Aim: Reproduce the review excerpt about the film "The Shrouds" word for word, from start to finish.

Document excerpt:
Subtextually, for better or worse, this parallel reframes and rationalizes many of the film’s severe shortcomings. What’s otherwise a very talkative, surprisingly bloated and unhurried film about grief transforms into a narrative that positions the viewer as a cinematic voyeur, witnessing first hand a storyteller actively processing their tragedy in real-time. “The Shrouds” enraptures the “Cronenberg-heads,” fans who are well-informed and obsessed with the relationship between art and artist. Personally, I can’t help but feel distanced by its unrestrained yet underdeveloped ideas. While reading Richard Brody’s review of Cronenberg’s “Crimes of the Future” (2022) — which brought the director out of his eight-year-long hiatus — I couldn’t help but steal this line in particular: “It’s a movie to have seen rather than to see.”
Rating: 5/10. Scheduled for a theatrical release on Jan. 22, 2025.

Material supplied:
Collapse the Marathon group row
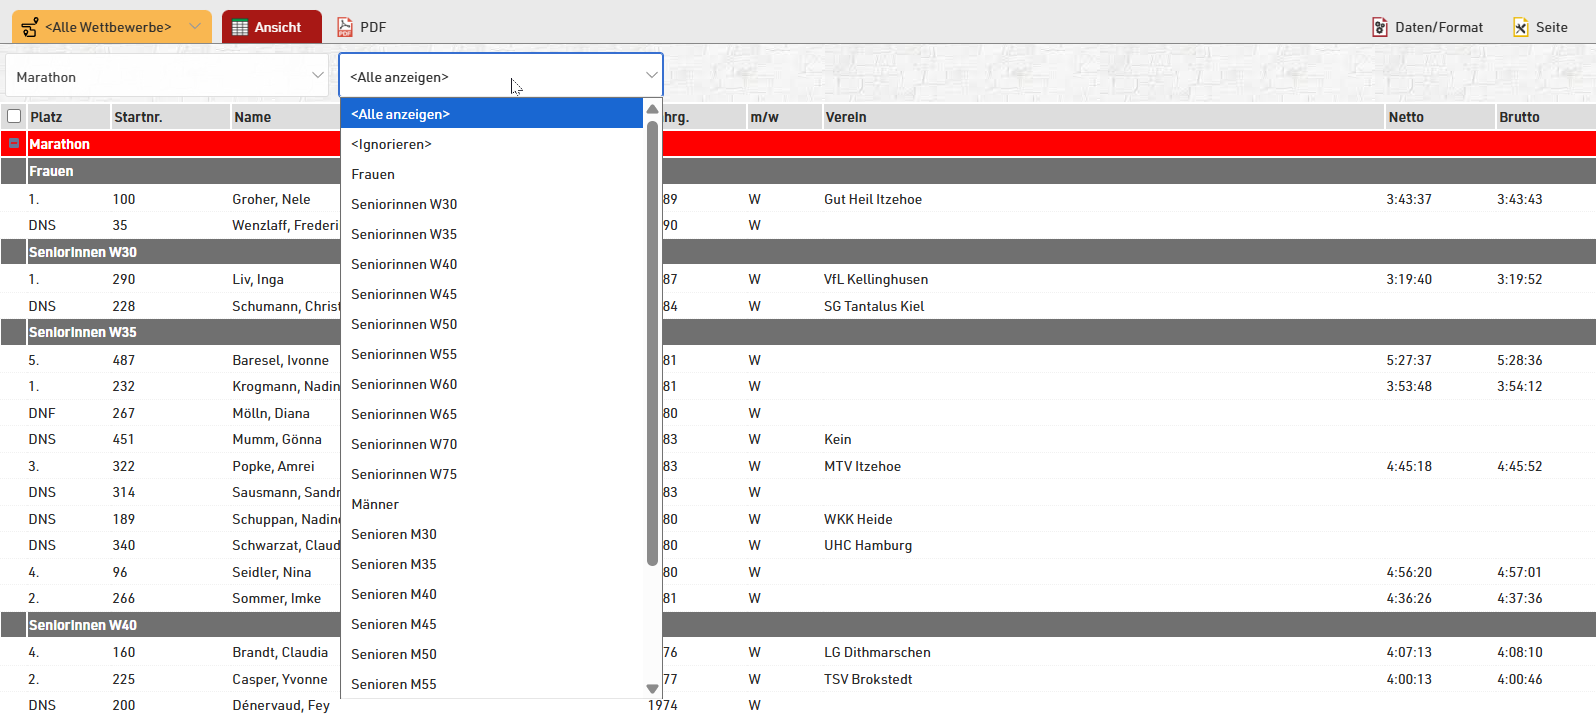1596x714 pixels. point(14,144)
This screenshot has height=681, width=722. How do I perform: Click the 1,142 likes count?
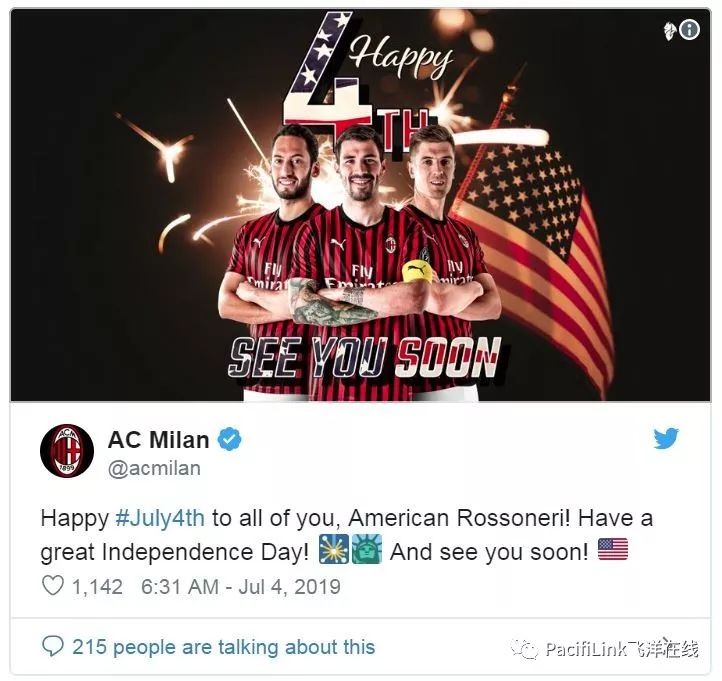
---
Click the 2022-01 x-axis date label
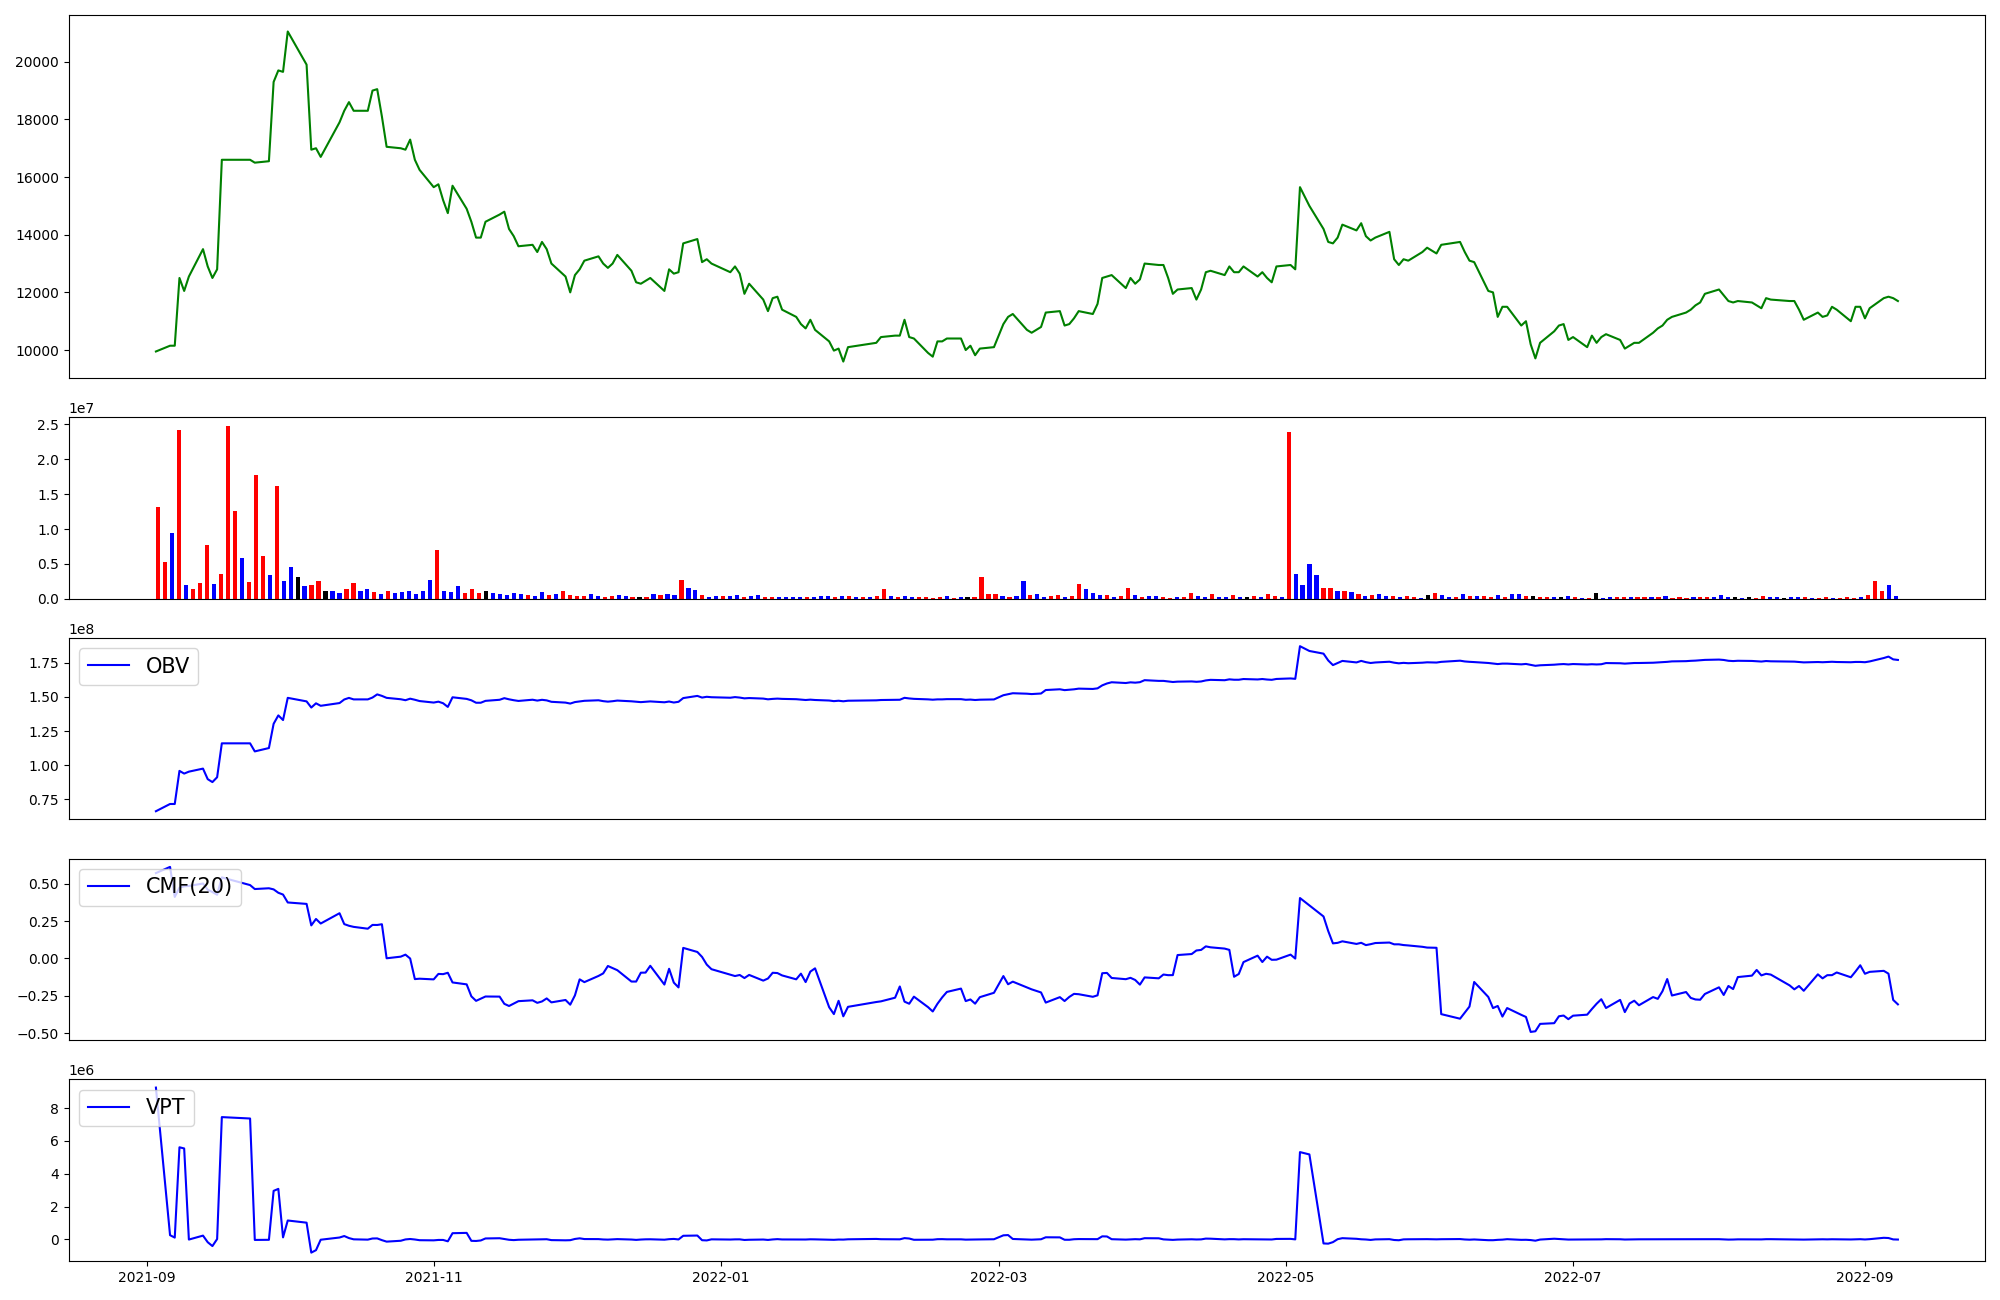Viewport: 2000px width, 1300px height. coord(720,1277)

Reply:
Subtextually, for better or worse, this parallel reframes and rationalizes many of the film’s severe shortcomings. What’s otherwise a very talkative, surprisingly bloated and unhurried film about grief transforms into a narrative that positions the viewer as a cinematic voyeur, witnessing first hand a storyteller actively processing their tragedy in real-time. “The Shrouds” enraptures the “Cronenberg-heads,” fans who are well-informed and obsessed with the relationship between art and artist. Personally, I can’t help but feel distanced by its unrestrained yet underdeveloped ideas. While reading Richard Brody’s review of Cronenberg’s “Crimes of the Future” (2022) — which brought the director out of his eight-year-long hiatus — I couldn’t help but steal this line in particular: “It’s a movie to have seen rather than to see.”
Rating: 5/10. Scheduled for a theatrical release on Jan. 22, 2025.